Submicroscopic and Immunohistochemical Profile of Surface Osteosarcomas

While the analysis of the clinical, radiologic, and histopathologic features of surface osteosarcomas has been the subject of several papers, identification of the phenotypic features of these tumors has so far received little attention. The aim of the present study was to characterize the neoplastic cells of surface osteosarcomas using an ultrastructural and immunohistochemical approach. Glutaraldehyde-fixed, epoxy resin-embedded archival pieces of tissue from 8 surface osteosarcomas (4 parosteal low-grade osteosarcomas, 3 dedifferentiated parosteal osteosarcomas, 1 periosteal osteosarcoma) were investigated using transmission electron microscopy. Sections of formalin-fixed, paraffin-embedded tumor specimens were employed for the immunohistochemical analysis of osteonectin and osteocalcin, two markers of cells of osteoblastic lineage, and alpha -smooth muscle actin and muscle specific actin. By electron microscopy, the tumors were composed of a mixture of neoplastic cells with varied differentiation, i.e., osteoblast-like, fibroblast-like, myofibroblast-like, and chondroblast-like. The latter were particularly abundant in the periosteal osteosarcoma. Osteocalcin expression was detected in the cytoplasm of neoplastic cells in 6 cases (66.6%), while osteonectin was expressed at least focally in all cases.
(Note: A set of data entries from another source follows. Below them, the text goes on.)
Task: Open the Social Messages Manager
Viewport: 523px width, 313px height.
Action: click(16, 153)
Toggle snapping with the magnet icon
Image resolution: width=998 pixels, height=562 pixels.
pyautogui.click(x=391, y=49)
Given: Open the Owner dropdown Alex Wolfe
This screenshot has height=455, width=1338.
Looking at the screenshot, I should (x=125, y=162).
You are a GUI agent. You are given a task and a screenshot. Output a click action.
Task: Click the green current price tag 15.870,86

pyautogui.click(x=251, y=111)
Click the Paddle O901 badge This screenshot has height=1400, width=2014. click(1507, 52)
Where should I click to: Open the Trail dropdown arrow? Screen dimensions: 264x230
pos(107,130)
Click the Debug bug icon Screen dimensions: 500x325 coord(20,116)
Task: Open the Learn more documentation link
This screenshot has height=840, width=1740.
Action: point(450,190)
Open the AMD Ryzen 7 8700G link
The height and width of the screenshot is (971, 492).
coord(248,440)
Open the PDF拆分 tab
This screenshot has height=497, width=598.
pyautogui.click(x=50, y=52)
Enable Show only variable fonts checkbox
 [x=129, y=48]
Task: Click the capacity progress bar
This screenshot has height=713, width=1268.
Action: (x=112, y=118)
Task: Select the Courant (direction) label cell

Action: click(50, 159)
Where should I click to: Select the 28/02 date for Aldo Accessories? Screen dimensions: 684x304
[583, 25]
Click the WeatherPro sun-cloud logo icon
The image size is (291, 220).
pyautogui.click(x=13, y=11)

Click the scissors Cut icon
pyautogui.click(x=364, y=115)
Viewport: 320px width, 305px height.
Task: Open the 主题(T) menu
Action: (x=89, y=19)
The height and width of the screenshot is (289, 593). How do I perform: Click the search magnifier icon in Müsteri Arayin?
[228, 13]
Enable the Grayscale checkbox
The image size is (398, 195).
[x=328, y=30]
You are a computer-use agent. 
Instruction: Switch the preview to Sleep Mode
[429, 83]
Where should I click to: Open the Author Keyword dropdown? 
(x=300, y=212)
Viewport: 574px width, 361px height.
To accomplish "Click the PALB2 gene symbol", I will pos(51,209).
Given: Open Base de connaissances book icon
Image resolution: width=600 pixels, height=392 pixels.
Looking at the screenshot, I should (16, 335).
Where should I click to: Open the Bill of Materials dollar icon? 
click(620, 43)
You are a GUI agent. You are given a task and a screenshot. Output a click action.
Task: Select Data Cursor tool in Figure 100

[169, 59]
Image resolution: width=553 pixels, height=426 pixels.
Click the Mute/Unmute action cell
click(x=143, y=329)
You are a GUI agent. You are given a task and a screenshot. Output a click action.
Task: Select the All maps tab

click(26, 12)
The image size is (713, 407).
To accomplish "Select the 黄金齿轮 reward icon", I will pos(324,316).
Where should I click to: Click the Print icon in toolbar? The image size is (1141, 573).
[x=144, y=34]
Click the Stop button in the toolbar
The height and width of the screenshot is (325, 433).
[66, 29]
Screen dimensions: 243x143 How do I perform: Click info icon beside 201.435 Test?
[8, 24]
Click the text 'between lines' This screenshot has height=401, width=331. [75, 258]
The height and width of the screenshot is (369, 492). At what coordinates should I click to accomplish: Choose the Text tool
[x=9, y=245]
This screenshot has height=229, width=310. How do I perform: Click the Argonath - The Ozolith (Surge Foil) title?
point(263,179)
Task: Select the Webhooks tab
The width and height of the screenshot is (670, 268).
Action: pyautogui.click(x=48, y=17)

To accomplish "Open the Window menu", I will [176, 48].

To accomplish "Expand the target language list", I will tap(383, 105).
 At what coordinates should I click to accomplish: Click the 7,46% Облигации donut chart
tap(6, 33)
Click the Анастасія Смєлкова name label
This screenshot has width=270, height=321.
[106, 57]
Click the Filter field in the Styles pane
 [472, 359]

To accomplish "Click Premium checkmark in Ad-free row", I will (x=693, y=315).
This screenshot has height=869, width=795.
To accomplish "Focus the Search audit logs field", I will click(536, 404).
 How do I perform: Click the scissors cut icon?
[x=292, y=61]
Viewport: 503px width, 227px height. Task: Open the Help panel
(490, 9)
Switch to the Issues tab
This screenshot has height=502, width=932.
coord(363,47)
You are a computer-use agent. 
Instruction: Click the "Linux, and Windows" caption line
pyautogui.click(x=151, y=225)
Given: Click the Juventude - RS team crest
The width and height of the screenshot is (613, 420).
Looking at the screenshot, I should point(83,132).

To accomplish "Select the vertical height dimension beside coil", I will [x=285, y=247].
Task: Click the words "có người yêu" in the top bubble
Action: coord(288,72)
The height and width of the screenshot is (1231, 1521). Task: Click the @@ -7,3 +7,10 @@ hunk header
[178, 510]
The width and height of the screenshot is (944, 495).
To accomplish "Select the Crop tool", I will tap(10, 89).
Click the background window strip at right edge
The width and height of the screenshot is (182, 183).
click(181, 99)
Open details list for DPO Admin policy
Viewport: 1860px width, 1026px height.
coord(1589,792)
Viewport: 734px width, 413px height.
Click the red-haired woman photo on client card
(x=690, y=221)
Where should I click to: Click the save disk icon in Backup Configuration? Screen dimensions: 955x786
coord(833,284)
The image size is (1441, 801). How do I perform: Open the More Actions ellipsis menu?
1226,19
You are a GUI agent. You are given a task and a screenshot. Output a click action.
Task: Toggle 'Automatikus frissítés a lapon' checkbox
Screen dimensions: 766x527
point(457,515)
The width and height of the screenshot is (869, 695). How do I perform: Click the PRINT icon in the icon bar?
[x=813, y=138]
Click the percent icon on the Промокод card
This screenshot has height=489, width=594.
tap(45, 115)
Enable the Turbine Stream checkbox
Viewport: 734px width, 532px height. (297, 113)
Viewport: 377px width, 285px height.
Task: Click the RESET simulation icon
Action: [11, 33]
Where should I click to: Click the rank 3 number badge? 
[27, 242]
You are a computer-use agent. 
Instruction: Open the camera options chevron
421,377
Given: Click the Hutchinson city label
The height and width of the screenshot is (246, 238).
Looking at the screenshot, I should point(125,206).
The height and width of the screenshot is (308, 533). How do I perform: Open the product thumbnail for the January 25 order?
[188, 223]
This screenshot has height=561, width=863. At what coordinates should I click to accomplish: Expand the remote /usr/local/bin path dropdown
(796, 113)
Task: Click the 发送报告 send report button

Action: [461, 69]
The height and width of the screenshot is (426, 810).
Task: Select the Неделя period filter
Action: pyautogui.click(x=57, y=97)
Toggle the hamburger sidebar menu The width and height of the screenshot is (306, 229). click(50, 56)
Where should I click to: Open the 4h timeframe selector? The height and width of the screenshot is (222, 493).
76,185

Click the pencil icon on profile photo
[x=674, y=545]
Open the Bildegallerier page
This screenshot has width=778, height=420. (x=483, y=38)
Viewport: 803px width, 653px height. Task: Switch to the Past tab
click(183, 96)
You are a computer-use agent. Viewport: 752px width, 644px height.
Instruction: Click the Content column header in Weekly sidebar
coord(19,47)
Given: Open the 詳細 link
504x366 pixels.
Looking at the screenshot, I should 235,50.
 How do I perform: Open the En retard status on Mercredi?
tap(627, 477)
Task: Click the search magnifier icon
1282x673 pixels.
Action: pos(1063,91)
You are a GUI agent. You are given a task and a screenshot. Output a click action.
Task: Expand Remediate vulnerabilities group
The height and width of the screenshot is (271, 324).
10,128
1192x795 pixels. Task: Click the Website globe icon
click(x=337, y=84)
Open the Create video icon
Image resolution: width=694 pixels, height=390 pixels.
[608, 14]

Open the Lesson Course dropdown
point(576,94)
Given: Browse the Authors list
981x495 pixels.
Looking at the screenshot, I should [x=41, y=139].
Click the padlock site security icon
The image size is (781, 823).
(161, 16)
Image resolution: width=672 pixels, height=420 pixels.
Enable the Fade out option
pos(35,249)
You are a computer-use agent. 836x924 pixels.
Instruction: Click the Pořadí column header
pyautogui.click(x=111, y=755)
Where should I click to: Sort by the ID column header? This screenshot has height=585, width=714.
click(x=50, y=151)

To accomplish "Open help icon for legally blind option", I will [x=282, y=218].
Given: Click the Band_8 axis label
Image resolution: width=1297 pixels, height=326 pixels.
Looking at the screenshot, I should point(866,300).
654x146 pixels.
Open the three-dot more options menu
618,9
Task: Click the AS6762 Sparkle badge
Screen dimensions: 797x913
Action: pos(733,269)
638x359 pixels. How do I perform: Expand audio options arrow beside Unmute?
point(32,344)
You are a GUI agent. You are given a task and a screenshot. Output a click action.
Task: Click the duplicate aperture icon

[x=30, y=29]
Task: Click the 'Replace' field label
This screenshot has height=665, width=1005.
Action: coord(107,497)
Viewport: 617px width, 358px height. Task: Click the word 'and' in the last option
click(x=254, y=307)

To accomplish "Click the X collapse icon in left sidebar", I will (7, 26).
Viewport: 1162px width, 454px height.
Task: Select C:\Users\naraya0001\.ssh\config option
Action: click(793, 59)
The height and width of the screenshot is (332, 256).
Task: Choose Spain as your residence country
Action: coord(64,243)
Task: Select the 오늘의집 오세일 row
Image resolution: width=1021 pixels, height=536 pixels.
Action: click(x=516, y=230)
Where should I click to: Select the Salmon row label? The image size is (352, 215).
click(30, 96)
The expression of the noncollagenous bone proteins was higher in low-grade osteosarcomas than in dedifferentiated osteosarcomas. alpha -Smooth muscle actin and muscle-specific actin expression were detected in 4 (44.4%) and 5 (55.5%) cases respectively, and the distribution was similar in both low-grade and dedifferentiated lesions. The results do not confirm previous observations regarding the prevalence of a specific cellular phenotype in surface osteosarcomas. Further, the myofibroblast-like cells that are present in variable numbers in these tumors are probably modified osteoblasts, since they co-express actin, osteonectin, and osteocalcin.